Young and Dangerous 5 () is a 1998 Hong Kong triad film. It is the fourth sequel in the Young and Dangerous film series.

Plot

Szeto Ho Nam from the Tung Sing Society attempts to take control of Causeway Bay by causing trouble at Chan Ho Nam's bars in Causeway Bay. Meanwhile, Big Head, a friend of Chan Ho Nam has been released from jail and works on the street as a vendor, attempting to have a peaceful life after being released without getting involved in gangster affairs. The Tung Sing members kept ruining Big Head's peaceful life by forcing him to give them money for protection racket.

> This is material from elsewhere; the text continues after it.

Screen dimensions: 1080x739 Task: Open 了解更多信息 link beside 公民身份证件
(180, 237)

Chian Tin Yeung, Sister 13, Chan Ho Nam, and many other branch leaders are invited to Malaysia by Chinese-Malaysian governor Chan Ka Nam. Chan Ka Nam fakes a business alliance with Chan Ho Nam, secretly helping Szeto Ho Nam to eliminate Chan Ho Nam. In Malaysia, Chan Ho Nam gets into a romantic relationship with Meiling, who's been forced to work for Chan Ka Nam. After she knows that she's been tricked, she decides to assist Chan Ho Nam in his plans to expose Chan Ka Nam.

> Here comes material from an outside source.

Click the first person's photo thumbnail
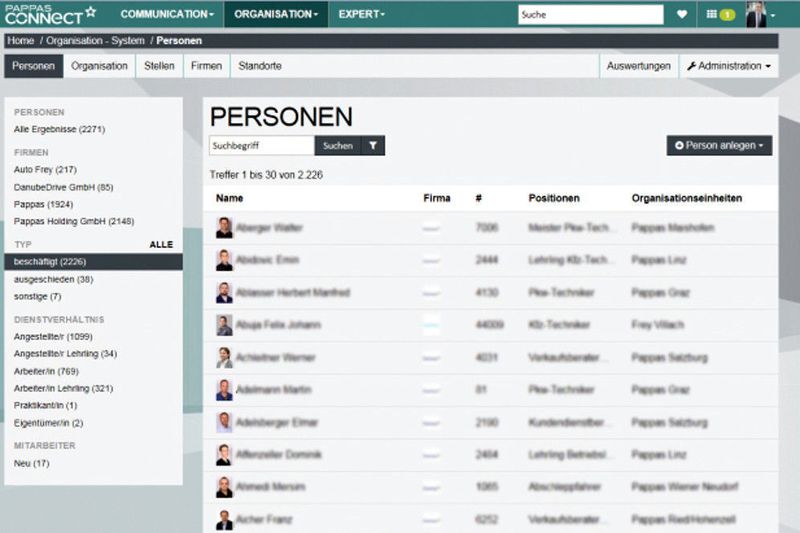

After a confrontation with Tung Sing members, Banana Peel gets arrested and taken to the police station. There, he gets shot to death by a Tung Sing member whose brother was killed by Banana Peel during the confrontation.

Big Head decides to help Chan Ho Nam to fight a boxing match with the Tung Sing Society, whoever loses will need to disappear out of Causeway Bay. Big Head wins the match.

Meanwhile, Chan Ho Nam decides to challenge Szeto Ho Nam privately and Chan Ho Nam wins the fight as well.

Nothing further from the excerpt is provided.